__THE TASK__: Find each line in the records below that contains the word "perform" and copy those lines out.
** start of ENTRIES SUPPLIED **
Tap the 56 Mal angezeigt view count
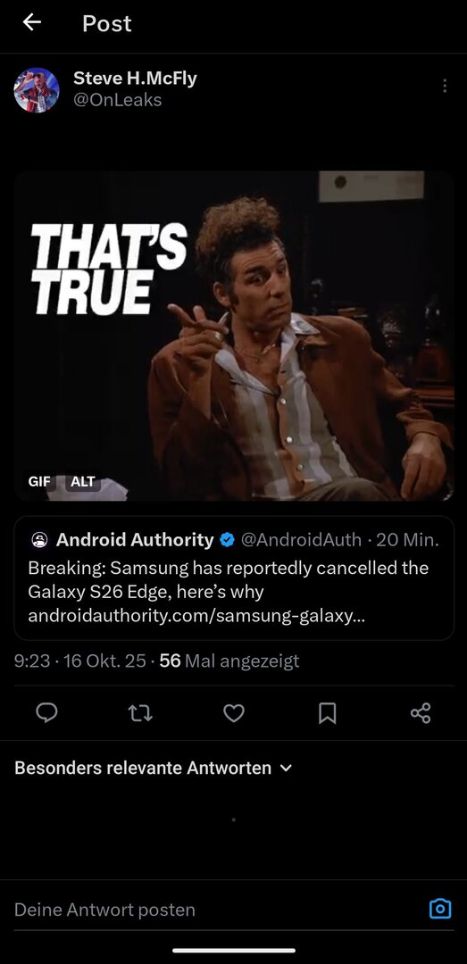Viewport: 467px width, 964px height. pos(229,661)

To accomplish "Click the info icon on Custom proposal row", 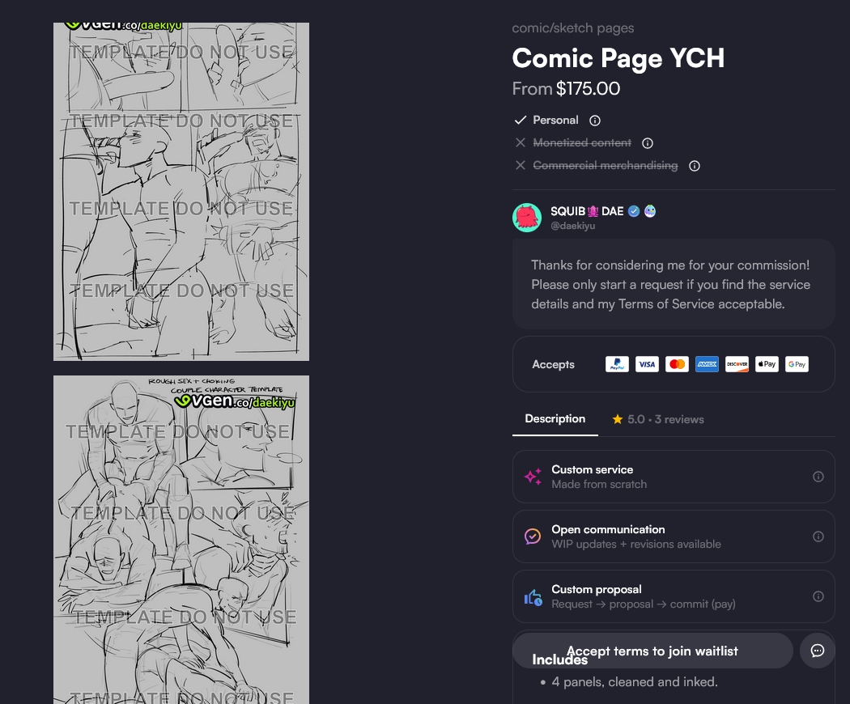I will point(818,596).
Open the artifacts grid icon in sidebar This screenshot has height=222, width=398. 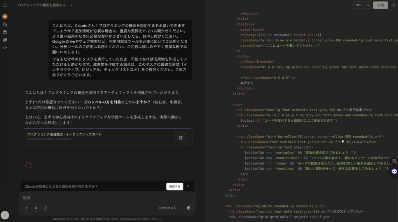5,40
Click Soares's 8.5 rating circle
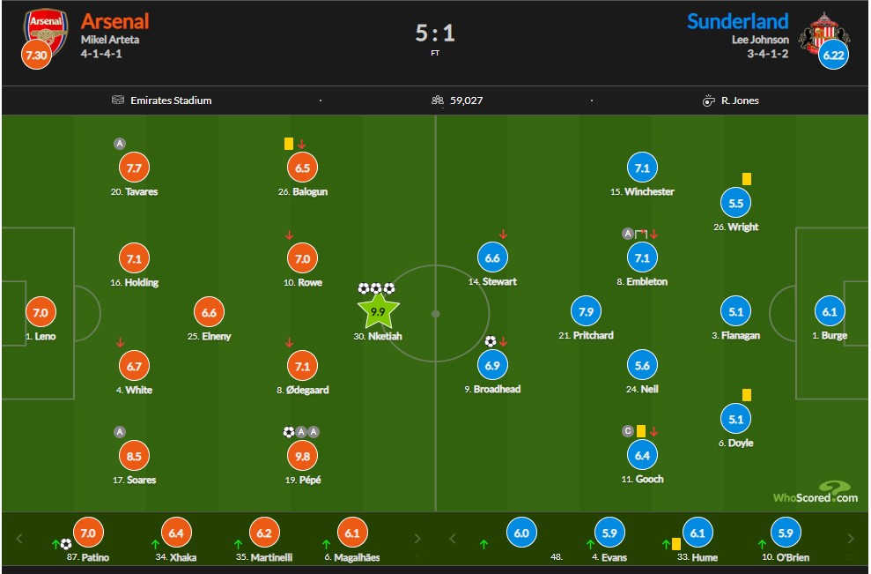The width and height of the screenshot is (871, 574). [x=135, y=456]
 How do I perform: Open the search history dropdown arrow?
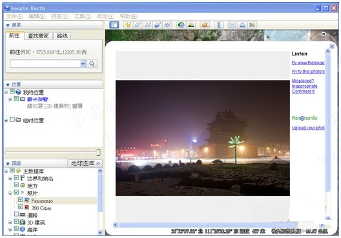point(83,64)
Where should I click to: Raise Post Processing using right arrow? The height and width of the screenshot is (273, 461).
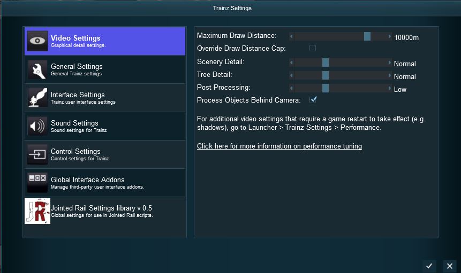pyautogui.click(x=390, y=88)
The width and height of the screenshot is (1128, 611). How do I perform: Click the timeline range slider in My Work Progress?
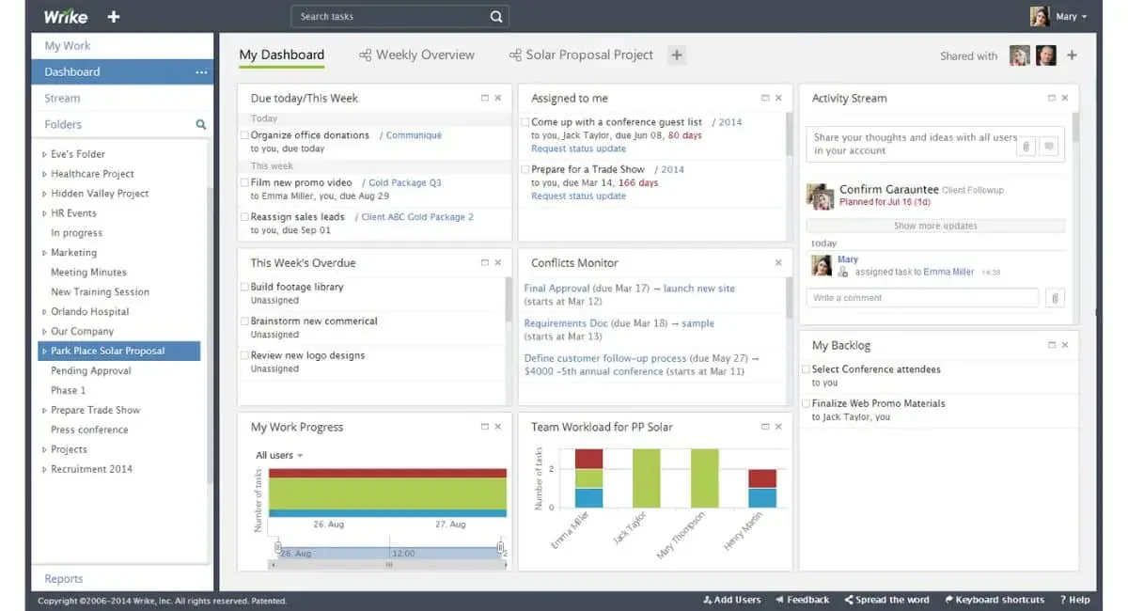388,554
** end of ENTRIES SUPPLIED **
__ANSWER TO THIS EXERCISE__:
 How do I perform: Open the search history dropdown arrow?
The width and height of the screenshot is (1128, 611). How do I perform: Click the timeline range slider in My Work Progress?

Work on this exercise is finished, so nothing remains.